__THE EXERCISE__. Can you reproduce all of the data below verbatim, line for line, without changing anything?

__DATA SECTION__.
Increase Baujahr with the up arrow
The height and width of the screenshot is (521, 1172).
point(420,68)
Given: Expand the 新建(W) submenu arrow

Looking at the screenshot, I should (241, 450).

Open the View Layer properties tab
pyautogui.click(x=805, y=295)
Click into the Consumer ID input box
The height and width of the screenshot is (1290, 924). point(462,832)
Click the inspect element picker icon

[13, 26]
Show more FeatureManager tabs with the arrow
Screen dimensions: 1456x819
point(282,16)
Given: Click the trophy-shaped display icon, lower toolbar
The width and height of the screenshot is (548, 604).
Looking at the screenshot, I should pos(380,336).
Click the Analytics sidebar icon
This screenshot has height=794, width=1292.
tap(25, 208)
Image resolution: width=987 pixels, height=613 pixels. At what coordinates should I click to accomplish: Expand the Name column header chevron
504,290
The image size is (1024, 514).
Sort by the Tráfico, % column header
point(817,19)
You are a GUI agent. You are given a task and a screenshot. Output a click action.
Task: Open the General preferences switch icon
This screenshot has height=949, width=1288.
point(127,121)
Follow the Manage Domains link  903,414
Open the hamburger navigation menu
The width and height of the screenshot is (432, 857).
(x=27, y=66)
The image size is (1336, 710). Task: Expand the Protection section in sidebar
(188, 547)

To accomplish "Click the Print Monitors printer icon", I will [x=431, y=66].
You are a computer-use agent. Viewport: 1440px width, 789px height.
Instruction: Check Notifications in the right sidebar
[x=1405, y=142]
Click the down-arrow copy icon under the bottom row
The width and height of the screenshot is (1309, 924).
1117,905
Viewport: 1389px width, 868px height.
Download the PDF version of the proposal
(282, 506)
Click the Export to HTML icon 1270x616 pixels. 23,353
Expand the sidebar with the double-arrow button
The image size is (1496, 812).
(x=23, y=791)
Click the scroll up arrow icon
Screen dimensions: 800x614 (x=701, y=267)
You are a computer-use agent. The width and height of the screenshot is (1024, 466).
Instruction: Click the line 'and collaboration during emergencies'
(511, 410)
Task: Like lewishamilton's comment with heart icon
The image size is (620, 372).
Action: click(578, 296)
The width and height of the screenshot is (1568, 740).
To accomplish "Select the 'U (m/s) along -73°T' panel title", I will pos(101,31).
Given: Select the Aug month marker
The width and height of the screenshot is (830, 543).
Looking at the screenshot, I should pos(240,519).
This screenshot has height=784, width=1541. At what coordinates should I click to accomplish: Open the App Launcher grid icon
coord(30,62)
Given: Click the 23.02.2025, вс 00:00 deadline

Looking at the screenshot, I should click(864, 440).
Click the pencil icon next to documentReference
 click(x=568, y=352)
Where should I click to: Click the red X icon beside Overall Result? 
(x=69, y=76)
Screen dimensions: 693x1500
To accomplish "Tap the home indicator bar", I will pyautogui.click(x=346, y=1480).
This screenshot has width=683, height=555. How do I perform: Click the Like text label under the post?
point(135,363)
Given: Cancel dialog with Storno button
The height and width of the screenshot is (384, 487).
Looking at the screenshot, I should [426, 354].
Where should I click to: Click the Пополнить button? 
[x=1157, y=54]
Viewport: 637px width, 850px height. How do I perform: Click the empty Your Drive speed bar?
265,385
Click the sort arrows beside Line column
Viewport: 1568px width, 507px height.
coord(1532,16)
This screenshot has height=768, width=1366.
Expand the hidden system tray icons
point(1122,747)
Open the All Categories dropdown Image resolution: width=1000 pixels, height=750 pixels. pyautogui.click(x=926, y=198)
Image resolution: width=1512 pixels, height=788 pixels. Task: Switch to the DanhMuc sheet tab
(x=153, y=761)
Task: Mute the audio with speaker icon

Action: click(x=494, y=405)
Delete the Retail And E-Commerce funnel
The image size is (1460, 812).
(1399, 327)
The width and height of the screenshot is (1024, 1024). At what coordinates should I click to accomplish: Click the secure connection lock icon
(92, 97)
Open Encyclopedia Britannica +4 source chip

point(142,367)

__EXERCISE OUTPUT__.
Increase Baujahr with the up arrow
The height and width of the screenshot is (521, 1172).
point(420,68)
Given: Expand the 新建(W) submenu arrow

Looking at the screenshot, I should (241, 450).

Open the View Layer properties tab
pyautogui.click(x=805, y=295)
Click into the Consumer ID input box
The height and width of the screenshot is (1290, 924). point(462,832)
Click the inspect element picker icon

[13, 26]
Show more FeatureManager tabs with the arrow
Screen dimensions: 1456x819
point(282,16)
Given: Click the trophy-shaped display icon, lower toolbar
The width and height of the screenshot is (548, 604).
Looking at the screenshot, I should pos(380,336).
Click the Analytics sidebar icon
This screenshot has height=794, width=1292.
tap(25, 208)
Image resolution: width=987 pixels, height=613 pixels. At what coordinates should I click to accomplish: Expand the Name column header chevron
504,290
The image size is (1024, 514).
Sort by the Tráfico, % column header
point(817,19)
You are a GUI agent. You are given a task and a screenshot. Output a click action.
Task: Open the General preferences switch icon
This screenshot has height=949, width=1288.
point(127,121)
Follow the Manage Domains link  903,414
Open the hamburger navigation menu
The width and height of the screenshot is (432, 857).
(x=27, y=66)
The image size is (1336, 710). Task: Expand the Protection section in sidebar
(188, 547)

To accomplish "Click the Print Monitors printer icon", I will [x=431, y=66].
You are a computer-use agent. Viewport: 1440px width, 789px height.
Instruction: Check Notifications in the right sidebar
[x=1405, y=142]
Click the down-arrow copy icon under the bottom row
The width and height of the screenshot is (1309, 924).
1117,905
Viewport: 1389px width, 868px height.
Download the PDF version of the proposal
(282, 506)
Click the Export to HTML icon 1270x616 pixels. 23,353
Expand the sidebar with the double-arrow button
The image size is (1496, 812).
(x=23, y=791)
Click the scroll up arrow icon
Screen dimensions: 800x614 (x=701, y=267)
You are a computer-use agent. The width and height of the screenshot is (1024, 466).
Instruction: Click the line 'and collaboration during emergencies'
(511, 410)
Task: Like lewishamilton's comment with heart icon
The image size is (620, 372).
Action: click(578, 296)
The width and height of the screenshot is (1568, 740).
To accomplish "Select the 'U (m/s) along -73°T' panel title", I will pos(101,31).
Given: Select the Aug month marker
The width and height of the screenshot is (830, 543).
Looking at the screenshot, I should pos(240,519).
This screenshot has height=784, width=1541. At what coordinates should I click to accomplish: Open the App Launcher grid icon
coord(30,62)
Given: Click the 23.02.2025, вс 00:00 deadline

Looking at the screenshot, I should click(864, 440).
Click the pencil icon next to documentReference
 click(x=568, y=352)
Where should I click to: Click the red X icon beside Overall Result? 
(x=69, y=76)
Screen dimensions: 693x1500
To accomplish "Tap the home indicator bar", I will pyautogui.click(x=346, y=1480).
This screenshot has width=683, height=555. How do I perform: Click the Like text label under the post?
point(135,363)
Given: Cancel dialog with Storno button
The height and width of the screenshot is (384, 487).
Looking at the screenshot, I should [426, 354].
Where should I click to: Click the Пополнить button? 
[x=1157, y=54]
Viewport: 637px width, 850px height. How do I perform: Click the empty Your Drive speed bar?
265,385
Click the sort arrows beside Line column
Viewport: 1568px width, 507px height.
coord(1532,16)
This screenshot has height=768, width=1366.
Expand the hidden system tray icons
point(1122,747)
Open the All Categories dropdown Image resolution: width=1000 pixels, height=750 pixels. pyautogui.click(x=926, y=198)
Image resolution: width=1512 pixels, height=788 pixels. Task: Switch to the DanhMuc sheet tab
(x=153, y=761)
Task: Mute the audio with speaker icon

Action: click(x=494, y=405)
Delete the Retail And E-Commerce funnel
The image size is (1460, 812).
(1399, 327)
The width and height of the screenshot is (1024, 1024). At what coordinates should I click to accomplish: Click the secure connection lock icon
(92, 97)
Open Encyclopedia Britannica +4 source chip

point(142,367)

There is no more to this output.